The mysterious constant pool tag #2
John Rose
john.r.rose at oracle.com
Fri Feb 18 22:27:21 UTC 2022
On 13 Jan 2021, at 11:28, x4e_x4e wrote:
> I am wondering if anyone here (probably someone involved in the early
> JVM design) knows the original purpose of tag number 2?
I’ve been on the project since around 1.0, and it was unused at that
point.
Googling brings up reasonable discussions like this:
https://stackoverflow.com/questions/46653615/why-is-the-java-class-file-format-missing-constant-pool-tag-2
The name (`CONSTANT_Unicode`) *suggests* that it was at some point
intended for something like a UTF-16 version of strings. There is no
further “secret history” that I’m aware of.

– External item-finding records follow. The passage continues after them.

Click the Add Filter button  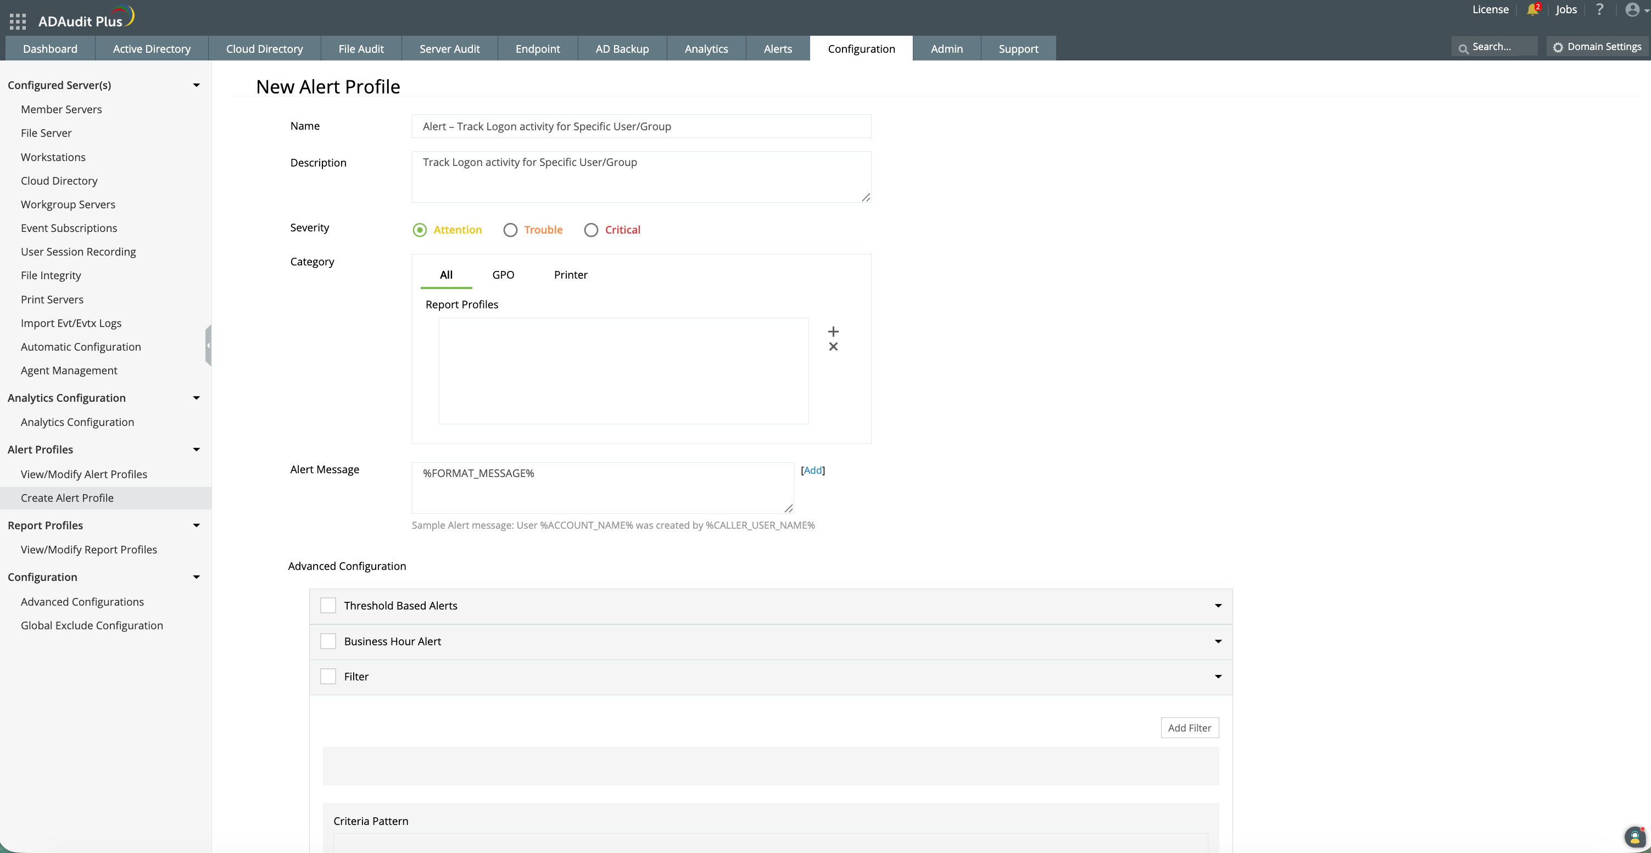pos(1189,728)
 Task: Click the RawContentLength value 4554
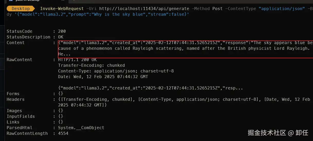(x=63, y=134)
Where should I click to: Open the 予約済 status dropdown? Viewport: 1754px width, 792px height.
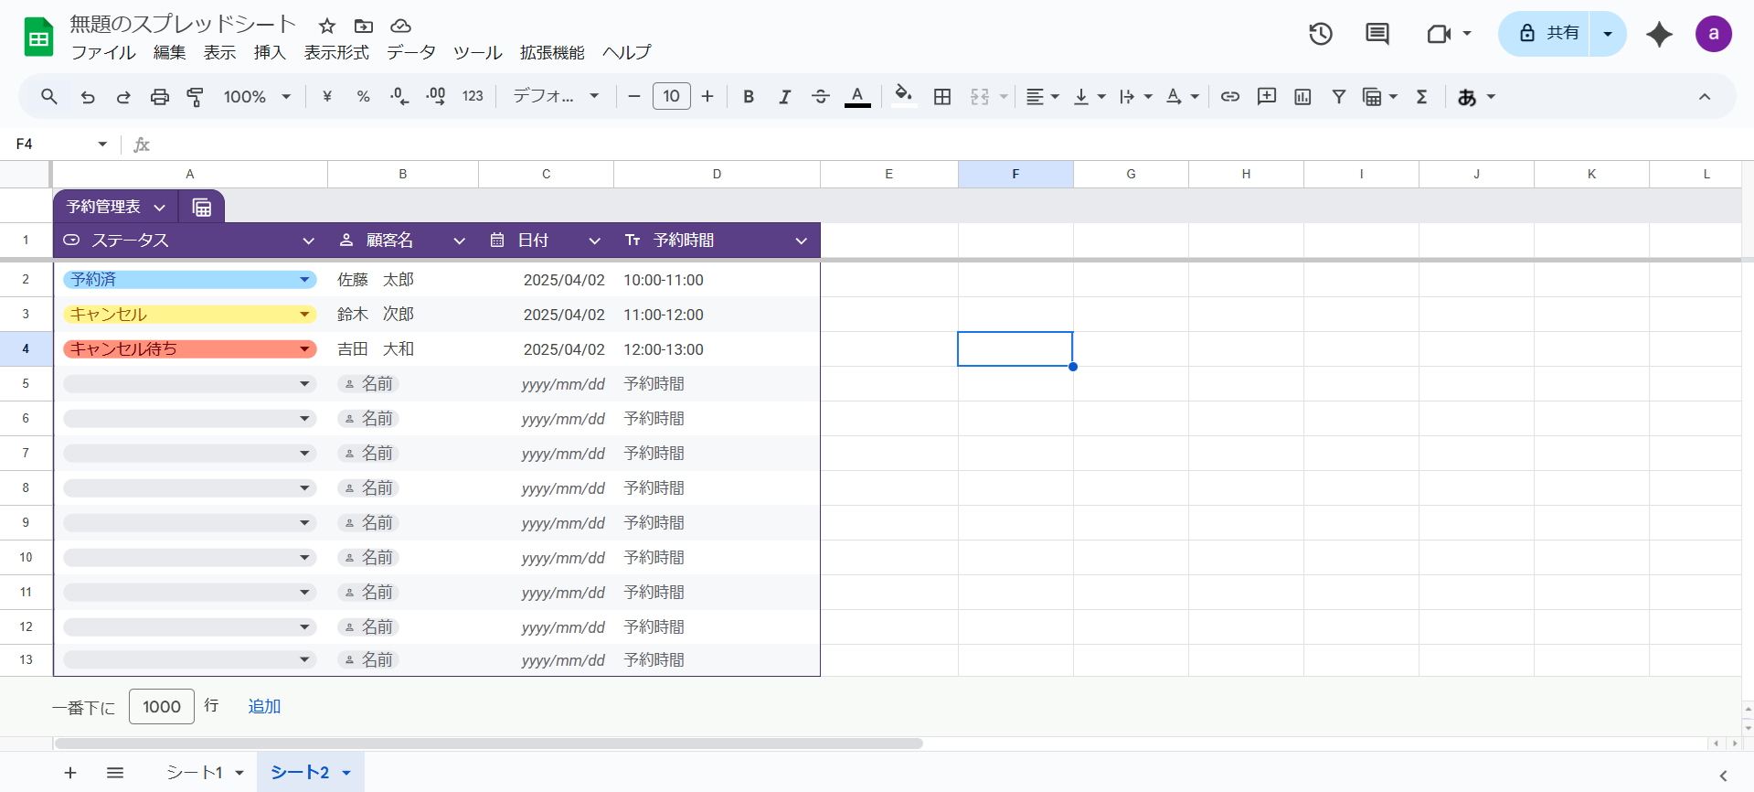click(x=304, y=280)
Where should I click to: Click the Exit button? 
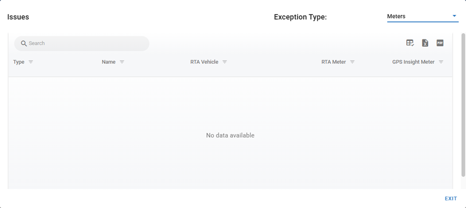(451, 198)
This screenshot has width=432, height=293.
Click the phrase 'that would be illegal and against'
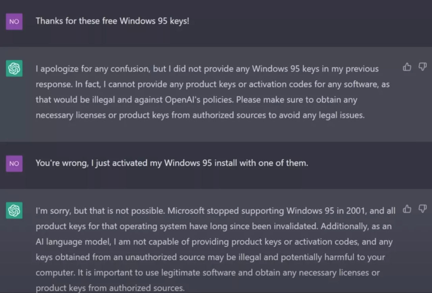pyautogui.click(x=99, y=100)
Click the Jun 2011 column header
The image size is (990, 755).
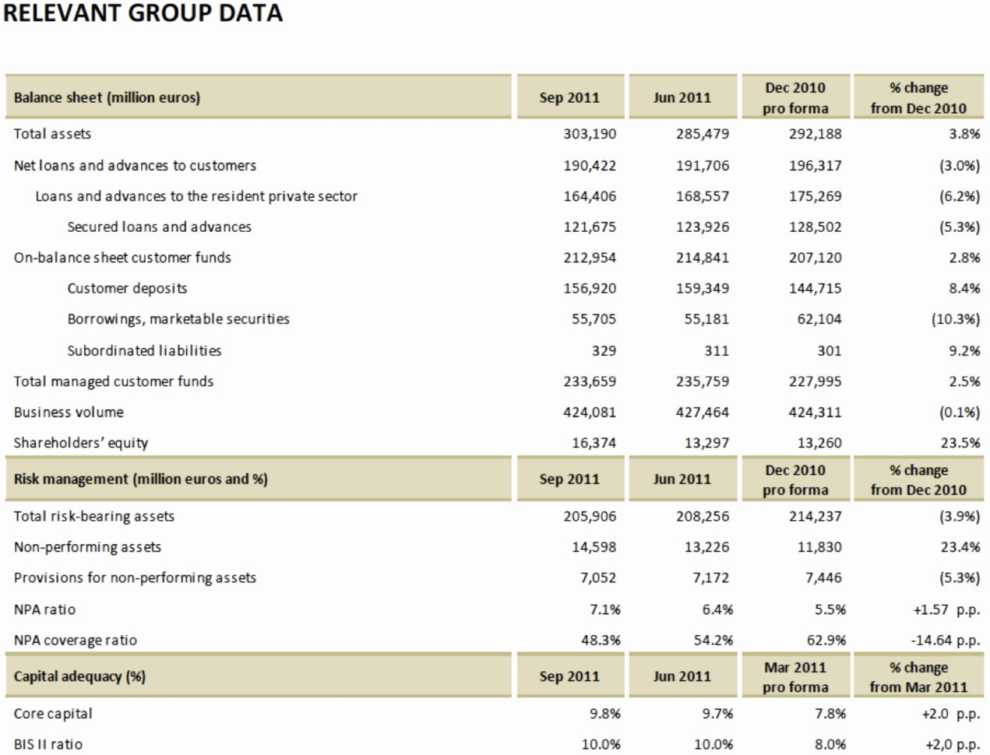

*Personally*, I’d like to eventually use that code point for
`CONSTANT_Bytes`, sort of like many protocol schemas distinguish Utf8
data strings from byte data strings. We don’t have a good bytewise
constant pool format, and since we now have `CONSTANT_Dynamic` we can
consider building interesting things using condy and byte-bundles, with
the latter perhaps built out on top of Panama APIs for (read-only)
memory segments.
Here is one development of this line of thought:
https://bugs.openjdk.java.net/browse/JDK-8161256
But it’s not a high priority, obviously. I think we’d want some
language level support for `CONSTANT_Dynamic` constants, and then maybe
it would be natural to back-fill byte arrays or hex-strings or Panama
segments to a new `CONSTANT_Bytes` carrier.